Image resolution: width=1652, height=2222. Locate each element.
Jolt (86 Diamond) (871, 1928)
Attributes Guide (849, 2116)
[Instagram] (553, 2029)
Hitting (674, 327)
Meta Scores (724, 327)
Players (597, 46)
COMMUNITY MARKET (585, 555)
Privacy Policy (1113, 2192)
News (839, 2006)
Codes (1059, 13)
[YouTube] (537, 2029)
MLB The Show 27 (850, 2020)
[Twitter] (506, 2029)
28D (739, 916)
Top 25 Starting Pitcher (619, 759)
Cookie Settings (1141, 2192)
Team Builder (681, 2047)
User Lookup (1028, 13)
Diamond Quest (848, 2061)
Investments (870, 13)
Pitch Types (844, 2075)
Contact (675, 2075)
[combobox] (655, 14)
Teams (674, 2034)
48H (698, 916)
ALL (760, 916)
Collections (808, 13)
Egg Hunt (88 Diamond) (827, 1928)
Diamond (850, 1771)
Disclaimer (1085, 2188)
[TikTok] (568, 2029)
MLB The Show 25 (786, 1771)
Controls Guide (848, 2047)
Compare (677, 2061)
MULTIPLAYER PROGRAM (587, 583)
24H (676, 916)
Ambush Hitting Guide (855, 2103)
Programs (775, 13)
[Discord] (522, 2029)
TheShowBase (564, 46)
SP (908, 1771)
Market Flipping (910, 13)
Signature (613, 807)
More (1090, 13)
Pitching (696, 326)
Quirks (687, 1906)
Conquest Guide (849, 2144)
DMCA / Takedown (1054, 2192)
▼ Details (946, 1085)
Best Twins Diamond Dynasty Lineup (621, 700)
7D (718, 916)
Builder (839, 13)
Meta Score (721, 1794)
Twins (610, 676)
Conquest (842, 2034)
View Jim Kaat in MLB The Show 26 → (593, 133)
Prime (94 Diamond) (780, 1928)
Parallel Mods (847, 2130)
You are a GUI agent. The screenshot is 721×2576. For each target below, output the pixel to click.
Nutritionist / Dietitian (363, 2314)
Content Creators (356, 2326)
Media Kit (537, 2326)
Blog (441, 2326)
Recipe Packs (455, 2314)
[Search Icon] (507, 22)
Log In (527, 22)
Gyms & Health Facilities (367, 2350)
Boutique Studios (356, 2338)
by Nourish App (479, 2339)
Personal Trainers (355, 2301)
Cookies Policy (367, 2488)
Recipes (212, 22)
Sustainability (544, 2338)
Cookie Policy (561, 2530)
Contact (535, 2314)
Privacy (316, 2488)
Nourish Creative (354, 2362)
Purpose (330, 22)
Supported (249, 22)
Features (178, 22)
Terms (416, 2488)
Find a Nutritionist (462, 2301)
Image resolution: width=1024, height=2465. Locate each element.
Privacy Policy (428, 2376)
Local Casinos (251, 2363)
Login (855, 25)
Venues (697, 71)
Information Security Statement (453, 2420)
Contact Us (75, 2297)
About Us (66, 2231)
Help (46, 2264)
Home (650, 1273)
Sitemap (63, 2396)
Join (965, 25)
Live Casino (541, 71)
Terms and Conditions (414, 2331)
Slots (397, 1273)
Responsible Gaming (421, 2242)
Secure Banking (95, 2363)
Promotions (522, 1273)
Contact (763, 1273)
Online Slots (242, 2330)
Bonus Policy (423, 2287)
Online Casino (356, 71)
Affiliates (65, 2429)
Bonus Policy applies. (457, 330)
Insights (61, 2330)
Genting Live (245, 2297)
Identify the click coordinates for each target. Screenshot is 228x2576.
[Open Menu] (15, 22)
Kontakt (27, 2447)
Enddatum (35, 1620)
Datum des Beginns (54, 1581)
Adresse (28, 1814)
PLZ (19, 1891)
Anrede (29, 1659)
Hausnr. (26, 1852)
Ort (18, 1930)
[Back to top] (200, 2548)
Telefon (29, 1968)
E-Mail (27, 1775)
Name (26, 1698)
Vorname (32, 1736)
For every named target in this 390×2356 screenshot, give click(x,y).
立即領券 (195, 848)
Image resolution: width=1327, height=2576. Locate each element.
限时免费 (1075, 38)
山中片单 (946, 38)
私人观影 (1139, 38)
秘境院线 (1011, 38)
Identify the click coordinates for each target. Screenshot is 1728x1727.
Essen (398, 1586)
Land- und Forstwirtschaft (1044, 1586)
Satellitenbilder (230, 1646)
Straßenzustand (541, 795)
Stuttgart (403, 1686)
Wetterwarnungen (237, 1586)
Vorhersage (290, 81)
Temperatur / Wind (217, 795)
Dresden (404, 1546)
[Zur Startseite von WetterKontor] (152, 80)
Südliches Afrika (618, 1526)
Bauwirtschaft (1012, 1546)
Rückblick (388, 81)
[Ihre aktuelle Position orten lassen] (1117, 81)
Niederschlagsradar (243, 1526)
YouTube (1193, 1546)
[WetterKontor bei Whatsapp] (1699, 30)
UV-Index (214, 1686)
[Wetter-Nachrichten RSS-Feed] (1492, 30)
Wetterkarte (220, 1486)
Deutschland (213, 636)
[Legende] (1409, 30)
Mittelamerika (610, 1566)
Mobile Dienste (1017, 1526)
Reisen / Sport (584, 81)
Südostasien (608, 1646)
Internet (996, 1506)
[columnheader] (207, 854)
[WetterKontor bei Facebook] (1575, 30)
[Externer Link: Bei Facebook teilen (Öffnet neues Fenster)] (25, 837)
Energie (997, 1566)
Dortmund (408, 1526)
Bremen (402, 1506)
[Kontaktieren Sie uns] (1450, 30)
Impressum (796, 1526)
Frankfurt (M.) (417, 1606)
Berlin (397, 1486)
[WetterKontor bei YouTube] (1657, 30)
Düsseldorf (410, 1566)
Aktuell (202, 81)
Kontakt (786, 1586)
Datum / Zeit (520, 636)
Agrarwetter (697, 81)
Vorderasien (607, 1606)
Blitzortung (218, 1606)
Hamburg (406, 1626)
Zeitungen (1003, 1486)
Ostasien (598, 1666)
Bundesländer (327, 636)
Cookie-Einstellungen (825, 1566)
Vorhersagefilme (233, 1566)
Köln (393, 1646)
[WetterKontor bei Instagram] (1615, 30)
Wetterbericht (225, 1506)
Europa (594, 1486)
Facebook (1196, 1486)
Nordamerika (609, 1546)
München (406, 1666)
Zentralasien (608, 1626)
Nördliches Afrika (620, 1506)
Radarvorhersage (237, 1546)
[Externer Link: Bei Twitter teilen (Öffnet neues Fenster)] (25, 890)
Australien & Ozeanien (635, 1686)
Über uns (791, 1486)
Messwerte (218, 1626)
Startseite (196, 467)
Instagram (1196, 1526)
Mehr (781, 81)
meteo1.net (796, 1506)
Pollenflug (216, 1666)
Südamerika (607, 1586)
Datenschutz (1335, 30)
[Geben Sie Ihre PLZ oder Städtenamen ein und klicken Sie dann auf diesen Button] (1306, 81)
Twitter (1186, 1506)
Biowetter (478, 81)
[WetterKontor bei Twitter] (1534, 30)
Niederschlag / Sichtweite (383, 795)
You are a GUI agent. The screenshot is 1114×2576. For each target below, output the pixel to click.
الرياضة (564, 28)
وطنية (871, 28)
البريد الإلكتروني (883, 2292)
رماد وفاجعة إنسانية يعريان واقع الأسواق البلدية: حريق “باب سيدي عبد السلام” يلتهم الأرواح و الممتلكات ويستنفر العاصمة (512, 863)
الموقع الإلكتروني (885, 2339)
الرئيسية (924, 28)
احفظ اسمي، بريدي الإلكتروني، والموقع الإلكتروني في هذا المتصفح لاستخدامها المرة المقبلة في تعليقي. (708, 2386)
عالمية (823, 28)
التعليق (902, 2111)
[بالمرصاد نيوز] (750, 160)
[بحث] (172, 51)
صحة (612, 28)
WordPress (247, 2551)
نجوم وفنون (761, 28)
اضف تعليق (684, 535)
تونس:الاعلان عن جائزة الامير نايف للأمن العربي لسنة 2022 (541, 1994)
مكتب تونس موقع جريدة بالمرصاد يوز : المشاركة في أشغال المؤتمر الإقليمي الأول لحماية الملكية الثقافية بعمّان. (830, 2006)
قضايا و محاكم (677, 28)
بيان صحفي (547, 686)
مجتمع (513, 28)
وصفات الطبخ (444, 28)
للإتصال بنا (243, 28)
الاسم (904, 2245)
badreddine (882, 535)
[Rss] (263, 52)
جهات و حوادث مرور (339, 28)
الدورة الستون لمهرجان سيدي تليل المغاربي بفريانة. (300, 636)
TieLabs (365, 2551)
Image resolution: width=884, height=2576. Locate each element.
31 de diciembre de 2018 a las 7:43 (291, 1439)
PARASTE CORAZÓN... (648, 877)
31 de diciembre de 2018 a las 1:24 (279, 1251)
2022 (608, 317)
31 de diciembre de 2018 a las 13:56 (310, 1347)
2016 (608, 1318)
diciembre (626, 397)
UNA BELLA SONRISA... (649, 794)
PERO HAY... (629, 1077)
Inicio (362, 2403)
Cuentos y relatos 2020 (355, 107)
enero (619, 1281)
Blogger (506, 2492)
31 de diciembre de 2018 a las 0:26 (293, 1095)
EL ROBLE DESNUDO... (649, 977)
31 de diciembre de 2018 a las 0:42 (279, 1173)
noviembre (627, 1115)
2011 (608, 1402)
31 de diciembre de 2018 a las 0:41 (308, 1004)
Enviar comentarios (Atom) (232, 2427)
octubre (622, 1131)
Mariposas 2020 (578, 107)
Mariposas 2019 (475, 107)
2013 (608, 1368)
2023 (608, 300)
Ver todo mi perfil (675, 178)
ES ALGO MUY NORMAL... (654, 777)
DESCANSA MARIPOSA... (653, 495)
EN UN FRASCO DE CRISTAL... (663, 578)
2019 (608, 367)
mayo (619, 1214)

⁂

_Exercise goal_
Look through the material for "Öffnet". Copy each line that has it.

_Your response_
[Externer Link: Bei Facebook teilen (Öffnet neues Fenster)] (25, 837)
[Externer Link: Bei Twitter teilen (Öffnet neues Fenster)] (25, 890)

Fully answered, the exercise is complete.